Testo di partenza
▽
La facciata fu inaugurata nel 1866, l'anno dell'acquisto delle mura di Lucca e del restauro della torre Guinigi sempre ad opera di Giuseppe Pardini. Ma il 1866 fu anche quello della legge sulla soppressione degli Ordini e delle Corporazioni Religiose con tutto quello che comportò nel rapporto Stato-Chiesa a livello nazionale e nelle singole realtà. Questa vicenda, a Lucca, si intrecciò anche con l'acquisto da parte della Provincia, dell'ex palazzo Ducale (1867) e con la collocazione in alcune sue sale degli oggetti d'arte pervenuti al Comune in seguito alle soppressioni delle istituzione religiose per concessione del Governo italiano. Da qui – come ricorda Gioela Massagli – la nascita della pinacoteca come luogo di conservazione dei quadri donati da Leopoldo II e delle opere acquisite in seguito alle soppressioni ecclesiastiche.
La risposta iconografica – sostiene Romano Silva – di coloro che a Lucca si riconoscevano nella tradizione cattolica è il cenotafio, scolpito dallo scultore lucchese Vincenzo Consani, dedicato a Matilde di Canossa nella chiesa di San Giovanni (1872). Un'opera di grande valore simbolico – Matilde donò al papato gran parte dei suoi beni – sotto l'impressione della presa di Roma da parte dell'esercito italiano nel settembre 1870. Nello stesso anno, la Commissione Consultiva delle Belle Arti per la Provincia di Lucca faceva istanza al ministero della Pubblica Istruzione per riottenere una delle facciate del sarcofago di Ilaria del Carretto che, separata dal resto del monumento fino dal 1544, non era più stato possibile recuperare anche per la mancanza di sensibilità di alcuni illustri esponenti della cultura cittadina (in particolare di Ascanio Mansi che nel 1828 quando era ministro per gli Affari Esteri e Interni aveva rifiutato l'acquisto da parte di un antiquario). Sarebbero dovuto passare altre 15 anni di trattative non sempre facili perché (1887) la lastra, venisse trasferita nuovamente a Lucca dal Museo del Bargello di Firenze.
△
Dati di lavoro
▽
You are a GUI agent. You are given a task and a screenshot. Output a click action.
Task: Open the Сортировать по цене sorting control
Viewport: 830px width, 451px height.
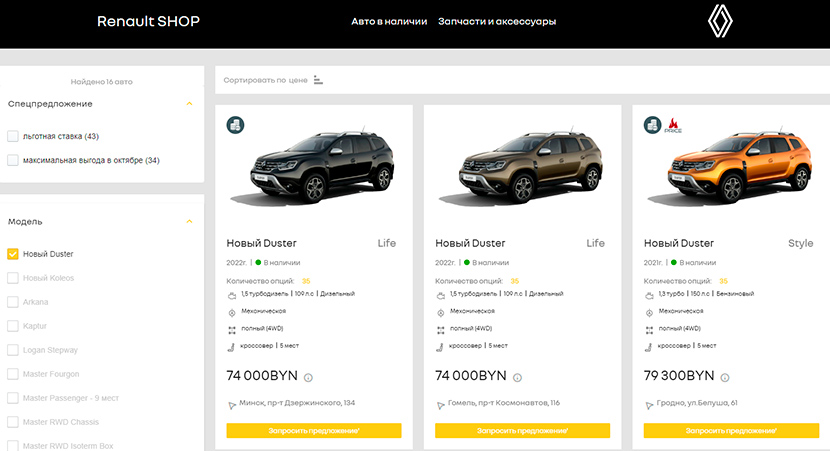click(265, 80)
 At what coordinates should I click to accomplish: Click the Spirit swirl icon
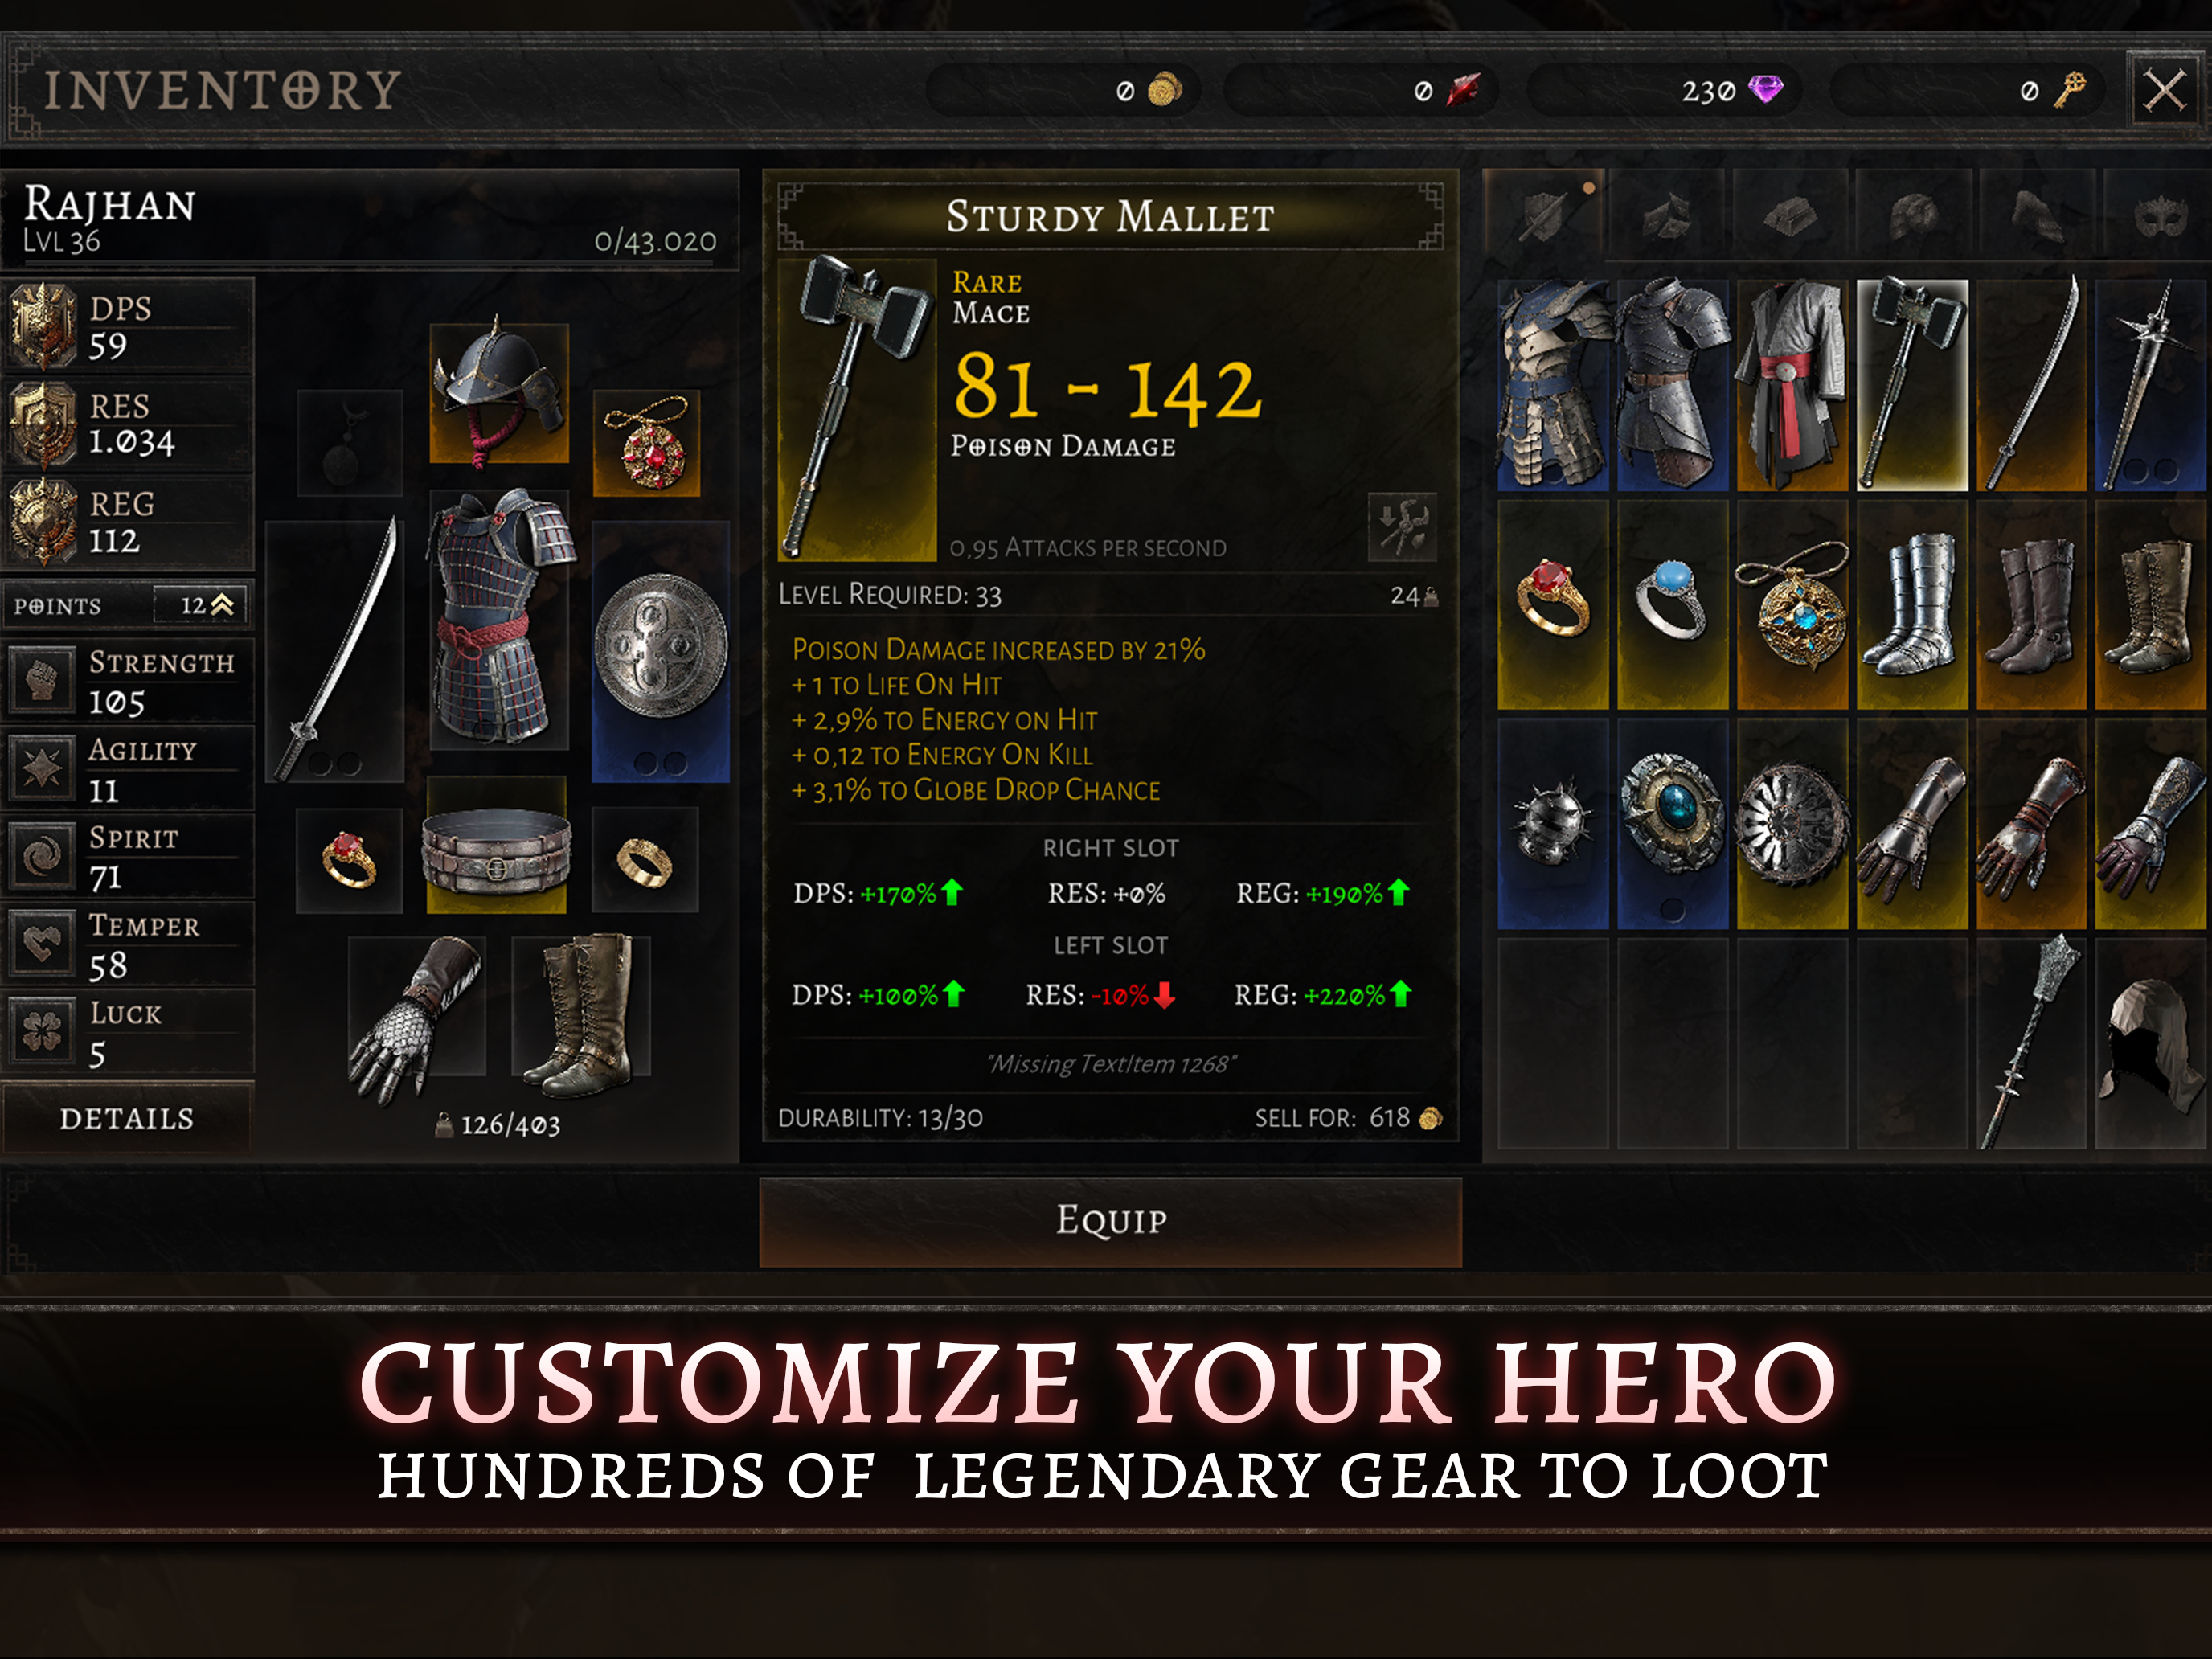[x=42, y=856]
△
Attività da svolgere
1. Traduci in inglese questa frase del testo di partenza: "La facciata fu inaugurata nel 1866, l'anno dell'acquisto delle mura di Lucca e del restauro della torre Guinigi sempre ad opera di Giuseppe Pardini."
2. Aggiungi 32 a ogni coordinata presente nelle risposte dei record e riporta tutte le righe dei record, richieste comprese. Escludi le immagini.

Soluzioni degli esercizi
1. The facade was inaugurated in 1866, the year of the purchase of the walls of Lucca and of the restoration of the Guinigi Tower, again by Giuseppe Pardini.

2.
You are a GUI agent. You are given a task and a screenshot. Output a click action.
Task: Open the Сортировать по цене sorting control
Viewport: 830px width, 451px height.
click(297, 112)
 At what coordinates should I click to accomplish: Click the Spirit swirl icon
[x=74, y=888]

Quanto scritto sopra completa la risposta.